Graph theory is the branch of discrete mathematics focused on the analysis of graphs, their theorems, and properties. These structures are used in practical applications to model connections between objects.

Neural networks, on the other hand, are a tool and area of study within machine learning. Inspired by the structure and functioning of the human brain, neural networks are composed of layers of artificial neurons (nodes), connected to each other through edges of a given weight.

At first glance, both concepts may seem incompatible — perhaps vaguely related. However, advances in machine learning as a discipline have provided, over years of theoretical research, a conceptual and practical framework rigorous enough to develop what is known today as graph neural networks. These are formally defined as deep learning methods that operate over the domain of graphs. Their advantage lies precisely in the effectiveness of these structures for handling complex connections between data in the context of a non-Euclidean space.

The following definitions are considered:

Definition. A graph $G$ is an ordered pair $G = (V, E)$ , formed by a finite, non-empty set of vertices $V$ , and a collection of pairs of vertices $E$ called edges.

Definition. A graph $G = (V, E)$ is directed if the elements of $E$ (edges) are ordered pairs of vertices. That is, $e = (x, y)$ , with $x, y \in V$ .

Definition. A neural model is composed of three elements: (1) A set of connecting links. (2) An additive link, which functions as a linear combiner. (3) An activation function bounded by the amplitude of the output parameters of a neuron.

Definition. A neural network is a directed graph consisting of nodes interconnected by synaptic and activation links, satisfying four properties: (1) Each neuron is represented by a set of linear synaptic links, an externally applied bias, and a possible nonlinear activation link. The bias is represented by a synaptic link connected to an input fixed at $+1$ . (2) The synaptic links of a neuron carry the weight of their respective inputs. (3) The weighted sum of the input signals defines the induced local field of the neuron in question. (4) The activation link squashes the induced local field of the neuron to produce an output.

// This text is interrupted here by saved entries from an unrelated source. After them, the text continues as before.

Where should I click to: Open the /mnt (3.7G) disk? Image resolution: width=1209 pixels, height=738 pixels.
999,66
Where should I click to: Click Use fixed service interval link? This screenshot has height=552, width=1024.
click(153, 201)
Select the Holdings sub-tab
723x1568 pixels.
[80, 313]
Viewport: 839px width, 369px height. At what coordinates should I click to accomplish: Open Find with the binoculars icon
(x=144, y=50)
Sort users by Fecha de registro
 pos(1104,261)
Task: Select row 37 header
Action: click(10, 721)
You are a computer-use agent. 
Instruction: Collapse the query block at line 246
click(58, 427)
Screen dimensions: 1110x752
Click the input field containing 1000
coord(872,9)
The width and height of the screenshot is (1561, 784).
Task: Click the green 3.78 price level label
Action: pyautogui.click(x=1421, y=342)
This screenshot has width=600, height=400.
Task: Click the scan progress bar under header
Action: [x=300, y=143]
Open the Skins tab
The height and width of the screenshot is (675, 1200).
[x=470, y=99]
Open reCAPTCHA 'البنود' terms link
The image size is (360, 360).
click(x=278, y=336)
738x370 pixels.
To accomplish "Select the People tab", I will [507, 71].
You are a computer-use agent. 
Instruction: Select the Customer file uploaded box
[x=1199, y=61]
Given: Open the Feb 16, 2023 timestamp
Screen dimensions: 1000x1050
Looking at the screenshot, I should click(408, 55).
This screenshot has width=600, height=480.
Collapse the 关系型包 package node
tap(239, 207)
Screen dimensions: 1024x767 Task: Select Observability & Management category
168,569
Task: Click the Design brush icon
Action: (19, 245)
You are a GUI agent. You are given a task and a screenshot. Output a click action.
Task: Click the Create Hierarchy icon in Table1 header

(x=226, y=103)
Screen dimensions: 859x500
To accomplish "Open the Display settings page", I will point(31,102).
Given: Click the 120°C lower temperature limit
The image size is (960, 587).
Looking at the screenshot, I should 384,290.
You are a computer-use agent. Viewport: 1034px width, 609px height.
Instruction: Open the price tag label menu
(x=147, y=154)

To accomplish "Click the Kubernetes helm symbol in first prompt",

Non-IID and Non-Euclidean Data

Traditionally, neural networks are limited to handling independent data that operates in Euclidean space (images, time series, for example). Their inputs are vectors representing a specific point in the dataset, independent of one another. As such, the relationship between data points is not relevant to the output of these types of models (Feedforward Neural Networks, Convolutional Neural Networks, etc.).

For this reason, graph neural networks are vastly superior when handling highly dynamic and interconnected information. The GNN model better captures the structure of the graph by extracting relevant information from vertex neighborhoods, leveraging relationships to obtain better representations.